# Show OFF YOUR BLUE,REVERSE,BLACK,FAWN,BROWN, AND ETC. BRINDLES.



## Teekospits

This forums for those who love there brindles and crazy coloring but still make a perfect pet. Show off your brindle to the world!!!!


----------



## Black Rabbit

We have one of these threads but it hasn't been bumped in a while here's the link for you 

http://www.gopitbull.com/pictures/12303-brindle-thread.html


----------



## Indigo Bully Connection

I reckon Cree is a reverse blue brindle


----------



## SweetMelissa

Soooo good looking!!!


----------



## Indigo Bully Connection

Thank you so much


----------



## x-Marky-x

Oh my, he's so beautiful Indigo!


----------



## meganc66

my blue brindle girl


----------



## Black Rabbit

Awwwww I love Rudi roo  The new siggy is very nice btw


----------



## cEElint

this is my cousins.. i dont have a brindle


----------



## NinaThePitbull

Indigo Bully Connection said:


> I reckon Cree is a reverse blue brindle


I reckon he's gorgeous !!!


----------



## NinaThePitbull

meganc66 said:


> my blue brindle girl


love that strong muzzle !


----------



## MrCanela

heres biggie 11 months old i think hes a fawn...(if u think he looks good vote for him on the Puppy pole)


----------



## proud pitbull owner

*here is*

My boy tex and My girl callie


----------



## Black Rabbit

proud pitbull owner said:


> My boy tex and My girl callie


Your dogs are gorgeous the second one is so sweet looking


----------



## PeanutsMommy

here is my Peanut


----------



## Black Rabbit

Yea Peanut  He's so awesome


----------



## PeanutsMommy

thanks Krystal


----------



## Black Rabbit

He's really looking amazing he's gotten pretty dang buff


----------



## PeanutsMommy

yeah we are working off his winter fat  gotta get that 2 lbs off LOL just playing he is just always go go go. he really has no idea that he gets tired. he seriously will play until he passes out.


----------



## ImPeCcAbLePiT$

My baby Zeus Poppy...









And baby girl Methea....


----------



## Cujo's Mom

*Here is our girl Hazel...*

she is now 5months and 36 pounds. I guess you can call her a chocolate brindle with chocolate ticking pattern.

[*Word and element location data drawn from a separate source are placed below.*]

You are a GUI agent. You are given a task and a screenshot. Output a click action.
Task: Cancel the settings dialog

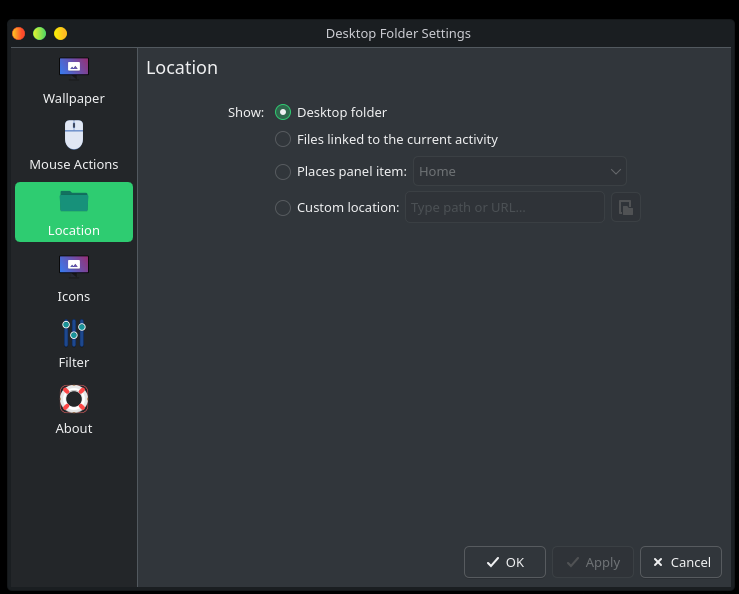pyautogui.click(x=680, y=562)
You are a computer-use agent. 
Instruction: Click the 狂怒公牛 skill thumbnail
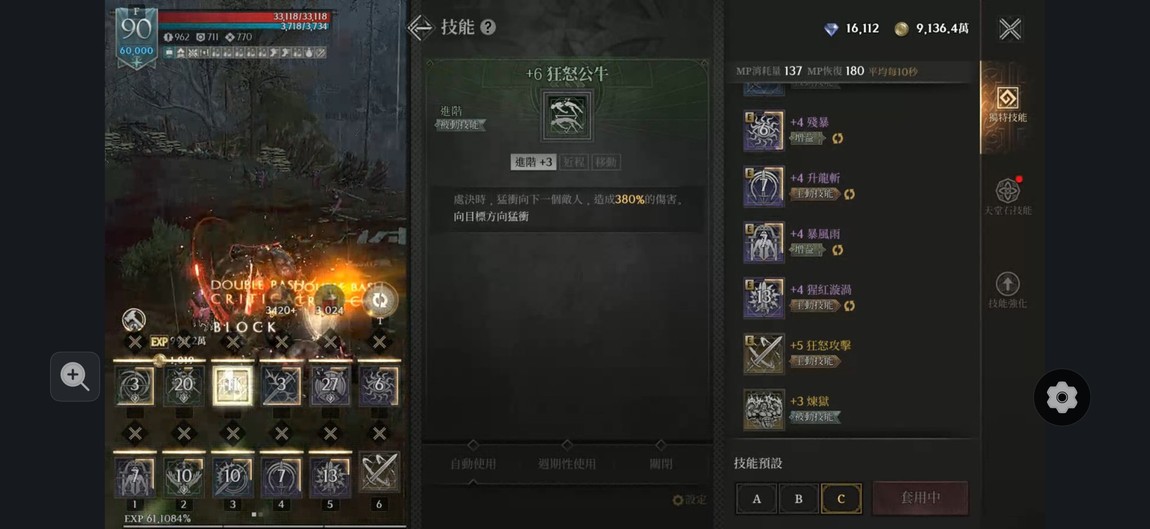568,115
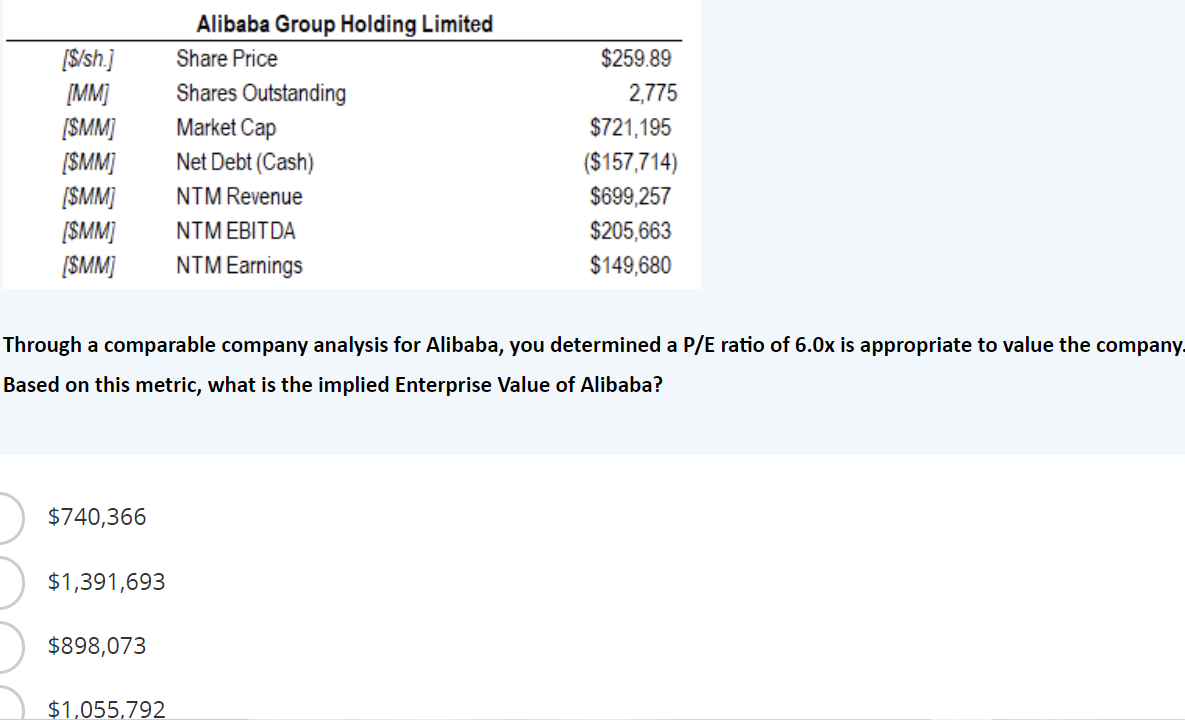Choose the $1,391,693 radio option

point(6,582)
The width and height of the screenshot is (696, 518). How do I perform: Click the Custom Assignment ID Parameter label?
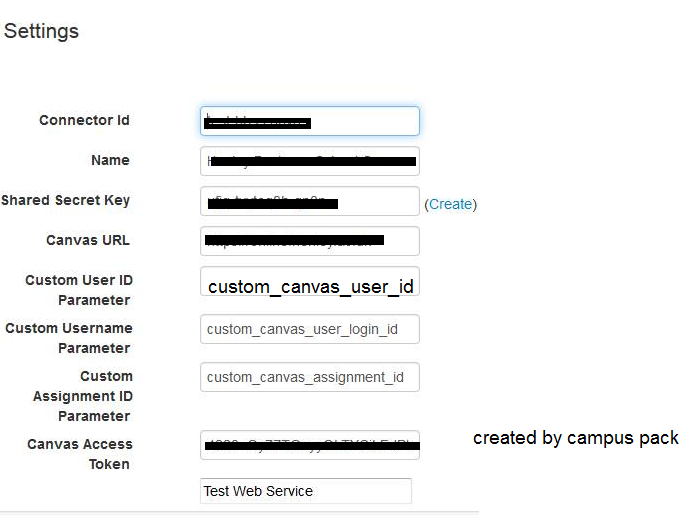[x=95, y=396]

All the brindled puppy photos are so cute! :clap:


----------



## SkyBlue27




----------



## Black Rabbit

Awwwwwwwwwwwww way cute


----------



## Elvisfink

Here are the Brindle dogs I've owned.
Poison Ivy 2010


















Miss Tweak 1999


















Kaos 1982


----------



## PeanutsMommy

dang Ivy is looking so beautiful!


----------



## Nizmo

sativa


----------



## Mom_of_Kambo

I love showin' my girl


----------



## dixieland

Here is my 3 yr old female Pretty Girl


----------



## meganc66

Great shots, everyone, and thanks for the compliments on my girl as well!

Everyone's doggies are looking so lovely, I love me some brindle  heehee


----------



## Amno

*Better late than never?*

I adopted my girl in 2012








She was 42 lbs, sick and hungry when I adopted her. Now she's a big-boned 72 pounds!


----------